» WHAT THE EXERCISE ASKS:
Word for word, please restate the lines from the beginning of the data through the line in which "Hà Nội: Sắp" appears.

» LISTED ENTRIES:
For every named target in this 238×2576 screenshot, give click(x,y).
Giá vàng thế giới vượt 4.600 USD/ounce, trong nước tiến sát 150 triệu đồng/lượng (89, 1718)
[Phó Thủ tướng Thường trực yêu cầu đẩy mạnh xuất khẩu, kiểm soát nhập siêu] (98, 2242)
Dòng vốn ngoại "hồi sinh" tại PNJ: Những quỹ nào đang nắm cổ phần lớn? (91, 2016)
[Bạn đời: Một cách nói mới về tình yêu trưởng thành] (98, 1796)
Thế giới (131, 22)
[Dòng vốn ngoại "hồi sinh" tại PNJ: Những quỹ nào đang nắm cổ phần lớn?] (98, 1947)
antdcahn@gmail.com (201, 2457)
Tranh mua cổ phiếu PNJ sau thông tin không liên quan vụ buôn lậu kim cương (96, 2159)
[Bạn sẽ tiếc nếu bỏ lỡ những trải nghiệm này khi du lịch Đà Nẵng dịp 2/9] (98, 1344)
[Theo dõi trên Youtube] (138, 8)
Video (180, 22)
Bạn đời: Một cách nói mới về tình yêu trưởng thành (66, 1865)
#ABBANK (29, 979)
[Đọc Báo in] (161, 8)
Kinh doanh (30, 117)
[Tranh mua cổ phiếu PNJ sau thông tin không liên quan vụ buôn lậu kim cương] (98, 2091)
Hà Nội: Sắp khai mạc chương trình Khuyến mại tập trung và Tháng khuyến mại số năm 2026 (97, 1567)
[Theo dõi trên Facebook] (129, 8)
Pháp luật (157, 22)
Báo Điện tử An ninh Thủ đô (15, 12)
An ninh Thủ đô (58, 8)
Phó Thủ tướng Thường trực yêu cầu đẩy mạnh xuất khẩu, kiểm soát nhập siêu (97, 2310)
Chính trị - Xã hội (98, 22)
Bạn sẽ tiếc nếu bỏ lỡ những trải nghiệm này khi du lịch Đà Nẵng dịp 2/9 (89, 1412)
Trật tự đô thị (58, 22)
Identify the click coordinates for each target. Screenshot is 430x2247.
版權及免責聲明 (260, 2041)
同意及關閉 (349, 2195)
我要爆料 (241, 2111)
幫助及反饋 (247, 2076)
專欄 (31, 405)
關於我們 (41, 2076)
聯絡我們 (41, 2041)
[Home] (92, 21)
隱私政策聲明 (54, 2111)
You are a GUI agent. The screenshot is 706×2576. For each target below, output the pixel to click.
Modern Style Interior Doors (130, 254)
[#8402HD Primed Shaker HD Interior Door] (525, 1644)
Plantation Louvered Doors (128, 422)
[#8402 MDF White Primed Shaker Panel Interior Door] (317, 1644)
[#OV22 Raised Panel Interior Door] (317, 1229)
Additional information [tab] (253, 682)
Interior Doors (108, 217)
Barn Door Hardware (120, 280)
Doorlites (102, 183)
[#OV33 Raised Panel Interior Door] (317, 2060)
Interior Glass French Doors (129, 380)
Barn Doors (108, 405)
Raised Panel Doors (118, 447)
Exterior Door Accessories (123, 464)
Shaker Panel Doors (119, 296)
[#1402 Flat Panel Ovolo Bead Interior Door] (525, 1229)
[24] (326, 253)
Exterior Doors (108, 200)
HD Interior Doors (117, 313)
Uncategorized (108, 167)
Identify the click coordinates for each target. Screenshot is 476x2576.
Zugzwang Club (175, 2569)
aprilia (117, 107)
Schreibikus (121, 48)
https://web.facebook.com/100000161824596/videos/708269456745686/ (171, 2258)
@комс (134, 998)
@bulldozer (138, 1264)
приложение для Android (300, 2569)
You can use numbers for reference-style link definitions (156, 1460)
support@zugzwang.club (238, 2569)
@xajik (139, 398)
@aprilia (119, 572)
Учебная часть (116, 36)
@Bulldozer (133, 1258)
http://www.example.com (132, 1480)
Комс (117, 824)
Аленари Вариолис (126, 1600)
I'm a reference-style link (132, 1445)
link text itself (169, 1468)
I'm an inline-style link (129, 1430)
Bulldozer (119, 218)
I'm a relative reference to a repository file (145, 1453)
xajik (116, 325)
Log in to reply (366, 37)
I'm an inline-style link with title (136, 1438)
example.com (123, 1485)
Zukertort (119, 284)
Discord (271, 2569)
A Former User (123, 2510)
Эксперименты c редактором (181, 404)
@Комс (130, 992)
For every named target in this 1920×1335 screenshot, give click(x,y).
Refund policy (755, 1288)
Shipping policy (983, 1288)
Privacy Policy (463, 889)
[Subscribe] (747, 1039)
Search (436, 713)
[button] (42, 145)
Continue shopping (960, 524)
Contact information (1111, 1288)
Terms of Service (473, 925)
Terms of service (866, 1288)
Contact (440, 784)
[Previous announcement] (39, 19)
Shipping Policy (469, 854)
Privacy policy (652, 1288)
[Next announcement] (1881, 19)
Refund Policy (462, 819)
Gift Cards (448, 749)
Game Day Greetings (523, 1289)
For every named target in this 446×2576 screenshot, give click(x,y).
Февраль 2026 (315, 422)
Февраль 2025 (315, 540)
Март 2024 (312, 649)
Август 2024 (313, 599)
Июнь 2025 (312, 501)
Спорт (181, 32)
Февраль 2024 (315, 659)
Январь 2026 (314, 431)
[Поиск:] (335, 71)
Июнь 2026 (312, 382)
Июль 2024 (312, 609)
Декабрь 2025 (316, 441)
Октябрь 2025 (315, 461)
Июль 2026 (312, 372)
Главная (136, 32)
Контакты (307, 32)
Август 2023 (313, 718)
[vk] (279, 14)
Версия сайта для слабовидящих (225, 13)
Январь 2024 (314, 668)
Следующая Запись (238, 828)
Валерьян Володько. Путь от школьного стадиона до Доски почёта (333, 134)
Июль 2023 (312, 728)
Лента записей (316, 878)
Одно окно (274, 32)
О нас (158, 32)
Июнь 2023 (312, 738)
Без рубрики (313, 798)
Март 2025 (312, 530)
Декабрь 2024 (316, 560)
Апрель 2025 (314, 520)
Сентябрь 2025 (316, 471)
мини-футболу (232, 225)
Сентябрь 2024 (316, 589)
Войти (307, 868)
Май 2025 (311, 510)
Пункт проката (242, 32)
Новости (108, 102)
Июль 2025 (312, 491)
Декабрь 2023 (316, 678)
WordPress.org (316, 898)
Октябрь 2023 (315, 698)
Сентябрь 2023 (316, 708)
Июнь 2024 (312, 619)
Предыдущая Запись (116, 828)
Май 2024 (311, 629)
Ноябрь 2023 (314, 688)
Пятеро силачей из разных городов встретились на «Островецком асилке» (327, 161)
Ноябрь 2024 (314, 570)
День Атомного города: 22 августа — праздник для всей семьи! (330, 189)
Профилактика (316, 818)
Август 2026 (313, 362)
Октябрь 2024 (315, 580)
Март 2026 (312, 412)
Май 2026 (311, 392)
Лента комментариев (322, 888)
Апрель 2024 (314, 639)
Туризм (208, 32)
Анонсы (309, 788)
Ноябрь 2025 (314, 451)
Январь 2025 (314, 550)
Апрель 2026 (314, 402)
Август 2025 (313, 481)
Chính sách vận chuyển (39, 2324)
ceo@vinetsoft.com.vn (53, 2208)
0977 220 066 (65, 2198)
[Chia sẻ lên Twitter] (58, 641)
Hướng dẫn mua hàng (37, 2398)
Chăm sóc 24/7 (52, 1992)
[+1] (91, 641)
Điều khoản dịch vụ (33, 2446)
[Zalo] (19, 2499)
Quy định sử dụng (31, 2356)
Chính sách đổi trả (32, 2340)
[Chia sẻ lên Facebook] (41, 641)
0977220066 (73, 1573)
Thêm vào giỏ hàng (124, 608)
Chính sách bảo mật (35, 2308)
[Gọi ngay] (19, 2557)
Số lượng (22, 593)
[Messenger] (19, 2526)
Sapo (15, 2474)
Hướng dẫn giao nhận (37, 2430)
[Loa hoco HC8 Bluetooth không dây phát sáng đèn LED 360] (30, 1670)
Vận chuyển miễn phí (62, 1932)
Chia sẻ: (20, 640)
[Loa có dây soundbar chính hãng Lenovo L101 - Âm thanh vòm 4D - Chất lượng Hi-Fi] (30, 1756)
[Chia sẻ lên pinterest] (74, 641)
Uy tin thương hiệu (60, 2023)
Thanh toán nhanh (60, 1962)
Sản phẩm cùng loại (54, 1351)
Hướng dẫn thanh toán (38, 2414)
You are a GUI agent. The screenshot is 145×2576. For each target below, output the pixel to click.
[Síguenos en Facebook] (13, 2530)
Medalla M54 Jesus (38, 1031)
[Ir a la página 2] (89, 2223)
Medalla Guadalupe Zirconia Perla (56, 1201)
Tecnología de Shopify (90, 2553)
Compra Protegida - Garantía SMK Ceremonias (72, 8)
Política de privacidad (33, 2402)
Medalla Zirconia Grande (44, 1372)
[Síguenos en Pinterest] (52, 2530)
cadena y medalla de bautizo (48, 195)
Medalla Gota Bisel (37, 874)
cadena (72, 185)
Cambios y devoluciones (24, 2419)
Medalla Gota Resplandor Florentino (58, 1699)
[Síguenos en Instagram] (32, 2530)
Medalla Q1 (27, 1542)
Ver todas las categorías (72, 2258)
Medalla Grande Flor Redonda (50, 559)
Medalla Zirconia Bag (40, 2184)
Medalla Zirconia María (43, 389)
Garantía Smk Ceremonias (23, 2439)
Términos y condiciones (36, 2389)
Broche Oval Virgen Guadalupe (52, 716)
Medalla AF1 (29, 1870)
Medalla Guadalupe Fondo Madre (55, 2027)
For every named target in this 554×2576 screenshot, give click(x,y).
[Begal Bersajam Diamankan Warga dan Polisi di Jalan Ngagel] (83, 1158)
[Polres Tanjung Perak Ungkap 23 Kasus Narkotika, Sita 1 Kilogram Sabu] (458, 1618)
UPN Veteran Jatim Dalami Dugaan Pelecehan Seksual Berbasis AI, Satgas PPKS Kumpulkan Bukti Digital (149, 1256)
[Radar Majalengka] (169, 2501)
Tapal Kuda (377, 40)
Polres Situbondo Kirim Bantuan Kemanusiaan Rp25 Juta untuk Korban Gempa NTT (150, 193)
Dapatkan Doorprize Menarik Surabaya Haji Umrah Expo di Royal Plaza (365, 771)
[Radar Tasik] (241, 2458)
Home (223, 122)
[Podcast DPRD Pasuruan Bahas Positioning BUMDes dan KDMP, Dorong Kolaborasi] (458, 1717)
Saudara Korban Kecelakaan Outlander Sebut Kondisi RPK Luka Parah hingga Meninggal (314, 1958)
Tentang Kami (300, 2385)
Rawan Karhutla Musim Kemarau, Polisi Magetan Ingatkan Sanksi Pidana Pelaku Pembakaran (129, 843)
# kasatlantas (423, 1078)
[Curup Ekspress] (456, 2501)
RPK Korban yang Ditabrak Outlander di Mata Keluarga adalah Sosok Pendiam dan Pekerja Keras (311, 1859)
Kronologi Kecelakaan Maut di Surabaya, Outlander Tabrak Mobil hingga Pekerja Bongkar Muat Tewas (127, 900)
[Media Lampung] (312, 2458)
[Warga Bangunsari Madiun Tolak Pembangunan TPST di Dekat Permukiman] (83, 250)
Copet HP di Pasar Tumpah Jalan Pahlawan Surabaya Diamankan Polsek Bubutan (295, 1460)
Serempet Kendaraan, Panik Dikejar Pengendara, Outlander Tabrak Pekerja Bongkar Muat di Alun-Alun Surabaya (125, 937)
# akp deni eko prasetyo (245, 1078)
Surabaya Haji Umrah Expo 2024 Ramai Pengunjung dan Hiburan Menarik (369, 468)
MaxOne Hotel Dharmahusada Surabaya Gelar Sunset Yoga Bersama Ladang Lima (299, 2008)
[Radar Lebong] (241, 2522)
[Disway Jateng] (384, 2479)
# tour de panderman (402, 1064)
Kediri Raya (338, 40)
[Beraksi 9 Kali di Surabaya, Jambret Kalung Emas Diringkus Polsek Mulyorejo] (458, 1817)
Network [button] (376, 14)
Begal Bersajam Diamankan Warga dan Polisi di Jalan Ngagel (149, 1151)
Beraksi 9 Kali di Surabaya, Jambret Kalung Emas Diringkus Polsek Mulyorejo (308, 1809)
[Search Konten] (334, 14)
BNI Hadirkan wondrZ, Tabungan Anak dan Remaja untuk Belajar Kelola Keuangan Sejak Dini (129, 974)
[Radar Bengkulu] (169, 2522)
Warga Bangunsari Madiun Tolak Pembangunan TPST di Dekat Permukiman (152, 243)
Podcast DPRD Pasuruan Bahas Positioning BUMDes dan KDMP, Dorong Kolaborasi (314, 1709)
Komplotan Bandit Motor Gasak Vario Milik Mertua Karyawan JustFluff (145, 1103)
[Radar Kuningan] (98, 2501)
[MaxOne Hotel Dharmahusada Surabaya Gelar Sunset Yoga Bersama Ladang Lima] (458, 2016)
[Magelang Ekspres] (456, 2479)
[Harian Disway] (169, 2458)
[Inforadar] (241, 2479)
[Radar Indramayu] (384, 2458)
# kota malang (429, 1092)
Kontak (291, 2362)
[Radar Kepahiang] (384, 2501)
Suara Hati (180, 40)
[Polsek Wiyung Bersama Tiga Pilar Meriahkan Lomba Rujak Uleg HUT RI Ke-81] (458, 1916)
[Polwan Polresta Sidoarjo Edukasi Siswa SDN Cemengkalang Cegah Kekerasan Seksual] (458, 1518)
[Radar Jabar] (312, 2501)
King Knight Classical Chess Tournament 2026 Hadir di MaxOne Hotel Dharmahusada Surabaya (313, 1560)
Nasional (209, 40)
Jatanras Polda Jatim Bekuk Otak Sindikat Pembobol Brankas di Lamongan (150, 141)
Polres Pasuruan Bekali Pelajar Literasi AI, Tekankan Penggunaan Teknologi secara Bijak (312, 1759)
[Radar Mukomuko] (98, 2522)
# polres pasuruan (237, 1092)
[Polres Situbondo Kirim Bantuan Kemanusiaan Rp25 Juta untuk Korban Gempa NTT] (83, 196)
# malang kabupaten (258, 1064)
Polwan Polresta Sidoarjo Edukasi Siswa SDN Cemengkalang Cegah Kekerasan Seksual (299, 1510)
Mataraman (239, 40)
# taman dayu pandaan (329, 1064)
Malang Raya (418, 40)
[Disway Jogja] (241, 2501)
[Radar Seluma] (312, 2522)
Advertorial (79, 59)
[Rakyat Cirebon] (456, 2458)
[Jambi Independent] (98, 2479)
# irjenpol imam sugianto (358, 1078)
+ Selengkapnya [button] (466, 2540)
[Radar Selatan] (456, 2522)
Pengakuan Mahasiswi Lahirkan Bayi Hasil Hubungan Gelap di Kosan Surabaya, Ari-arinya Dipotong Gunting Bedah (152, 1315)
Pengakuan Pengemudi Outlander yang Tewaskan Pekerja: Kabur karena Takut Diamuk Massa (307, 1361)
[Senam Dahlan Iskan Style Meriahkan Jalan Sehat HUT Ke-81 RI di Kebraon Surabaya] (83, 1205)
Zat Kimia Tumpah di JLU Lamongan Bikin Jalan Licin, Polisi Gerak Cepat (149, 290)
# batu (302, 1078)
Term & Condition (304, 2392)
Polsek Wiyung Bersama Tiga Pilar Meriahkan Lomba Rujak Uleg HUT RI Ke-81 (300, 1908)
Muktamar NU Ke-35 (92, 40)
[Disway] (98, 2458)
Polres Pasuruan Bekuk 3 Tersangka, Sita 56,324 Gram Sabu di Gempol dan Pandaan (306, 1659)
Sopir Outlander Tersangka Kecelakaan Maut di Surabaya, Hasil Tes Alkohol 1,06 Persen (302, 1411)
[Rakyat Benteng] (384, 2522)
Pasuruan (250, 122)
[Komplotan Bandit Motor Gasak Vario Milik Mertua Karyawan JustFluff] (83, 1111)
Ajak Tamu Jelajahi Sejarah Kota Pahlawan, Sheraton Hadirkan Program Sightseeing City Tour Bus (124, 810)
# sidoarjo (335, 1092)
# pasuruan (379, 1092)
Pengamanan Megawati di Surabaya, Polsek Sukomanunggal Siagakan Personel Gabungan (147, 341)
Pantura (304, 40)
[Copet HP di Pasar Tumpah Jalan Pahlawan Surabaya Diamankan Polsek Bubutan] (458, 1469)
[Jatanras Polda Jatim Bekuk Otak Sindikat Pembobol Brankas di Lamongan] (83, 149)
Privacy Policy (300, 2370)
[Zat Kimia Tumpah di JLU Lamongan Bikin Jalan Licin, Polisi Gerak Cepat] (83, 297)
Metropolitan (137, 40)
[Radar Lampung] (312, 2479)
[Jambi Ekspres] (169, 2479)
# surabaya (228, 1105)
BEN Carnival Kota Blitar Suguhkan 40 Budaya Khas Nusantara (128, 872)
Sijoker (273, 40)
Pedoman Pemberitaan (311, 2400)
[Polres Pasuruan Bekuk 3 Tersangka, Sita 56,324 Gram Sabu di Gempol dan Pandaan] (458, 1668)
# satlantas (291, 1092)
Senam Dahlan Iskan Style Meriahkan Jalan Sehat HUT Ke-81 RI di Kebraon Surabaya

» WRITTEN ANSWER:
For every named target in this 238×2576 screenshot, give click(x,y).
Giá vàng thế giới vượt 4.600 USD/ounce, trong nước tiến sát 150 triệu đồng/lượng (89, 1718)
[Phó Thủ tướng Thường trực yêu cầu đẩy mạnh xuất khẩu, kiểm soát nhập siêu] (98, 2242)
Dòng vốn ngoại "hồi sinh" tại PNJ: Những quỹ nào đang nắm cổ phần lớn? (91, 2016)
[Bạn đời: Một cách nói mới về tình yêu trưởng thành] (98, 1796)
Thế giới (131, 22)
[Dòng vốn ngoại "hồi sinh" tại PNJ: Những quỹ nào đang nắm cổ phần lớn?] (98, 1947)
antdcahn@gmail.com (201, 2457)
Tranh mua cổ phiếu PNJ sau thông tin không liên quan vụ buôn lậu kim cương (96, 2159)
[Bạn sẽ tiếc nếu bỏ lỡ những trải nghiệm này khi du lịch Đà Nẵng dịp 2/9] (98, 1344)
[Theo dõi trên Youtube] (138, 8)
Video (180, 22)
Bạn đời: Một cách nói mới về tình yêu trưởng thành (66, 1865)
#ABBANK (29, 979)
[Đọc Báo in] (161, 8)
Kinh doanh (30, 117)
[Tranh mua cổ phiếu PNJ sau thông tin không liên quan vụ buôn lậu kim cương] (98, 2091)
Hà Nội: Sắp khai mạc chương trình Khuyến mại tập trung và Tháng khuyến mại số năm 2026 (97, 1567)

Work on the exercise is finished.